Even though we don’t often see it because there are so many members of the Proto Justice League and the series can’t afford it, they apparently work as a well-oiled machine that supports one another when necessary. So when A.C. and his wife are apparently going rogue and not communicating with the rest of the group, it’s a problem. And when Oliver takes Clark’s advice and decides to enroll in the VRA, everyone else is noticeably worried. Therefore, “Patriot” is a nice sign of solidarity between the members of the PJL, especially in the midst of this whole VRA nonsense.
Moreover, bringing in other members of the team always works because it helps Clark. In the past, these appearances would always paint Clark in a weaker light and he’d learn some valuable lesson about how to be a real hero, which while important, felt like a smack in the face to him as a character. But, hey, that’s how almost every episode went down during the series’ low point. But in recent seasons, things have switched a little bit, so when A.C. shows up and acts a fool, Clark is able to entrench in his morals and seem more right than wrong, which helps paint him as the most heroic of the heroes. In this case, he is of course too moralistic, but A.C. is smart enough to also see that he’s wrong too, so they come to a nice compromise that while fighting back against the VRA seems realistic, it doesn’t seem like the smartest plan when dealing with individuals influenced by Darkseid’s…darkness.
Speaking of those people, this episode introduces this military dude Slade (Michael Hogan), who is one bad mofo. He’s been brought on to execute the VRA, literally. He tortures Oliver for information and then kidnaps A.C. when he breaks in. Clark zooms in to save the day and sees that Slade is somehow under the influence of Darkseid, so he lets him die. Except for Slade doesn’t die and presumably, he’s even more powered by Darkseid now that he’s back. This suggests things are only going to get worse for the PJL, and I think this situation showed them that they should stick together and basically get in line behind Clark, which is a great move for the series.

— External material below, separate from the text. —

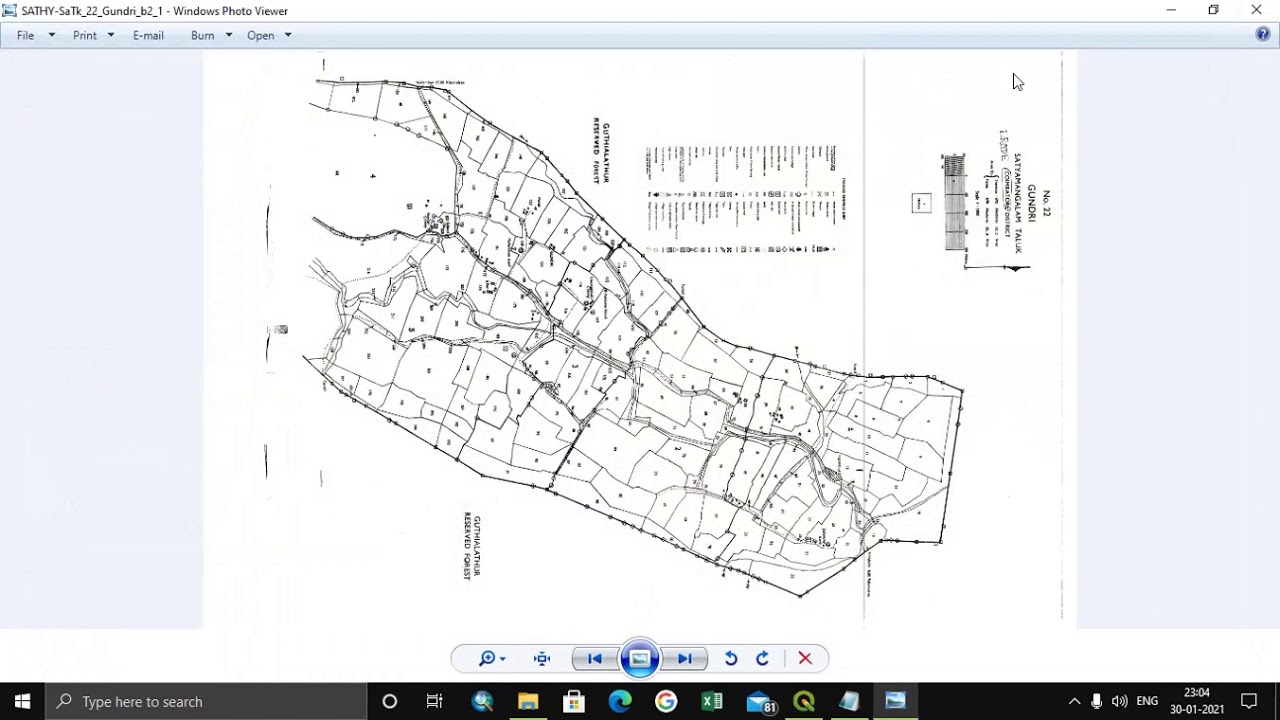Start the slideshow of the map images

click(x=640, y=658)
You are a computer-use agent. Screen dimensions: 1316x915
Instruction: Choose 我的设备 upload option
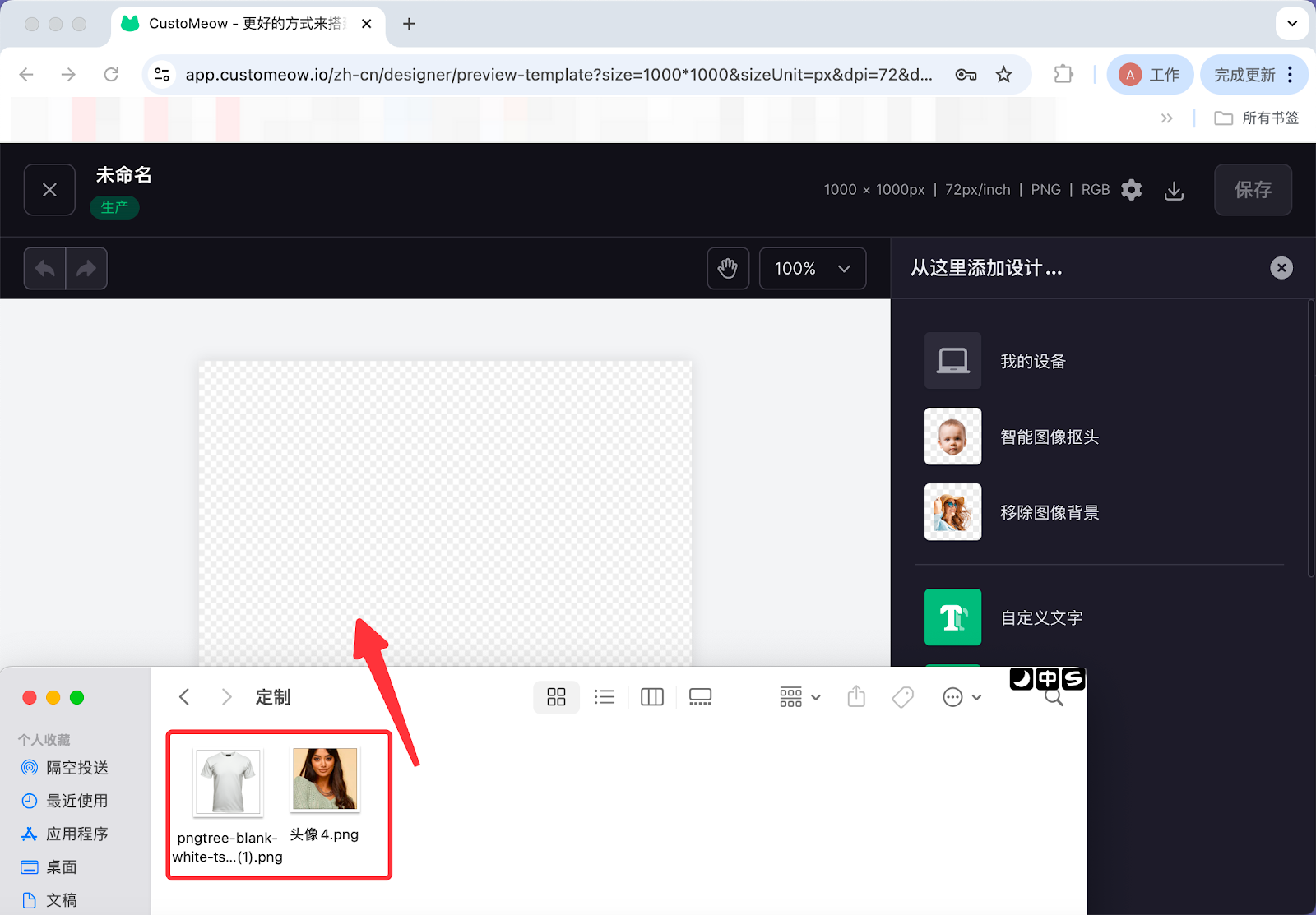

Finally, “Patriot” works because it handles an issue that Clark and really, I, didn’t recognize as an issue. There’s this feeling that after Clark told Lois the secret and they handled some personal issues, everything was going to be smooth sailing. I mean what else could come up, she knew everything! She knew where he was from, why he did what he did, etc.! But just Clark, it’s kind of easy to forget that while Lois knows everything about Clark personally, she doesn’t know about those people who he works with. Thus, as this episode unspools, it’s enjoyable to watch her slowly figure out about Watchtower, Emil and most hilariously, Tess.
The episode doesn’t make too much out of Clark not sharing his team life with Lois because he’s obviously trying to protect her, and that’s nice. If this were season seven, it would be a completely melodramatic thing strung out for a series of episodes, but here, Clark and Lois are both honest enough to quickly dispatch with their issues and move forward. They know it’s a tricky situation they find themselves in, but that doesn’t mean they can’t figure it out as they go.
“Patriot” is enough important step on the road to a larger battle and one that has enough character moments to be one of, if not the, strongest non-“Homecoming” episodes of the season.